Spring has officially sprung! It may not seem like it in some areas, I personally saw an amazing amount of snow on a road trip recently, but it is actually time for the seasons to change. Here in the Pacific Northwest, the flowers are blooming, the trees are beginning to bud, and the grass is turning green. People are beginning to come out of hibernation and venture outside for activities. For those of us who enjoy running, this is the time that we wait for all year. The temperatures are getting warmer, but not unbearably warm, just comfortable enough once the body is warm and active.

I see many people out on the road and trails running, after being trapped inside a gym on a treadmill for most of the winter. This is the season when organized racing begins in most parts of the country. These races range from distances of 5 kilometers (approx. 3 1/2 miles) all the way to marathons, which are 26.2 miles. (There are ultra-marathons that range all the way to 100 miles, but they seem to be held in very limited areas). I have not been a runner for long, and actually participated in my first 5k as a walker. Which brings me to the purpose of this blog: spreading the word that one does not have to be a seasoned runner, or even very athletic at all to participate in one of these events. Most of the “fun run”s out there have a walking division, as do the longer events (which are recorded, but only to a certain time limit). Basically, a running event is there for people to enjoy, not necessarily to prove that one is an Emil Zatopek or a Ryan Hall.

I encourage people to participate in these events, not only for the health benefits, but because the proceeds tend to go to charities.

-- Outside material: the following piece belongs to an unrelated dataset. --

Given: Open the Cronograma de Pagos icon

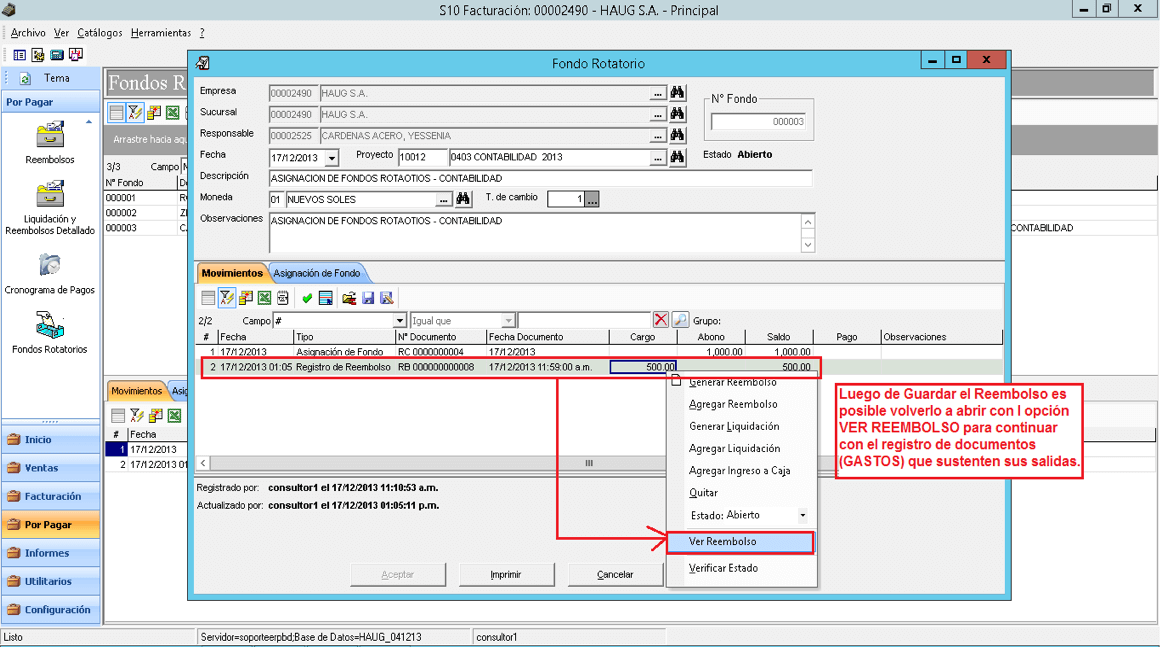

I have been in running events for Habitat for Humanity, different children’s charities, and local organizations. A lot of charities find that, even if people are not particularly interested in their cause, a fun run is a great way to fund-raise because a racer is always looking for an event. Most running/walking events will allow strollers and even pets. Quite often there is a children’s 1 mile race or other activities for children throughout the day. There is usually some sort of food or drink at the end, as well. I have had breakfast, fruit, fresh fish, water, sodas, and even beer at post-race celebrations! Even if none of these perks seem interesting, the fact that free t-shirts are given ought to draw participants! I love wearing my race shirts as badges of honor in public. Most events do have an entry fee, but it is nominal until reaching the 1/2 marathon or marathon levels, but again, that money generally goes toward a worthy cause.

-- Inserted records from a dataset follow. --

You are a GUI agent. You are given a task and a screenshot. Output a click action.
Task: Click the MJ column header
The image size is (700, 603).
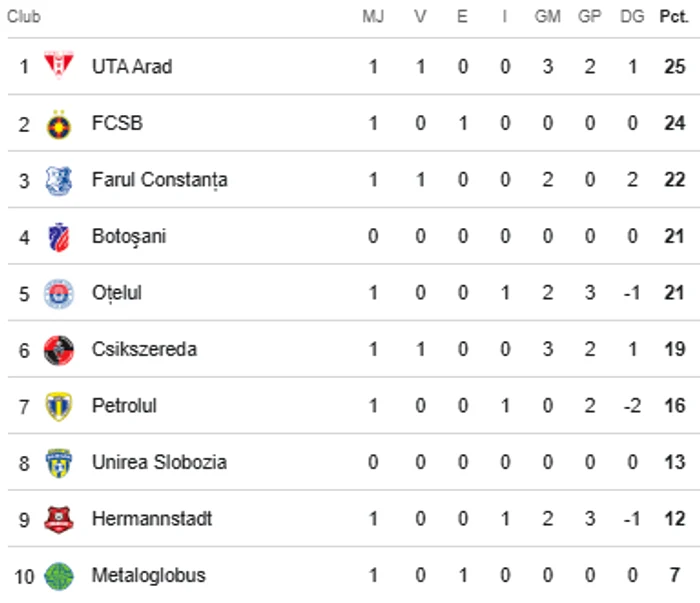(x=372, y=18)
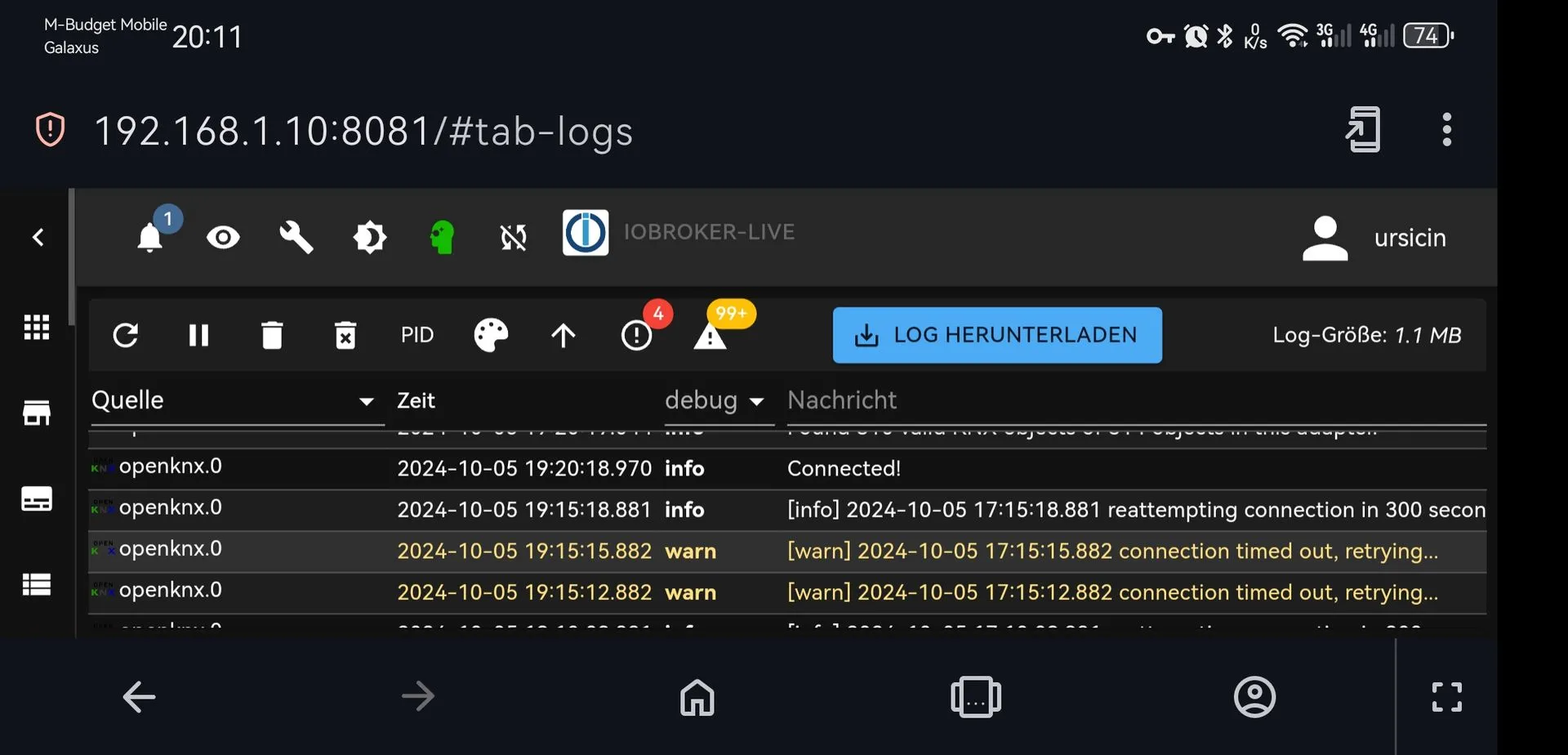Open the notifications bell
The height and width of the screenshot is (755, 1568).
point(150,238)
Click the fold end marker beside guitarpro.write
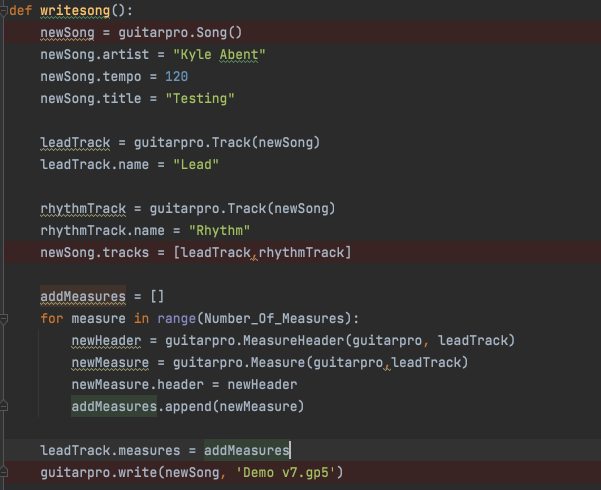Screen dimensions: 601x490 [4, 472]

I have participated in a 5k already this year and have entered a 1/2 marathon and a marathon in the future. Through work, we are participating in an electric run which is held at night with glow in the dark paint and glow sticks. Last year we all did a color run, where there were stations set up to douse us in colored powder. The internet is chock full of different fun races such as bubble runs, mud runs, and even zombie runs (where the zombies chase the runners throughout the course). So, really, if you are in the area, come join me in something to make you feel better, or find an event in your hometown and learn just how fun and addicting these great events can be!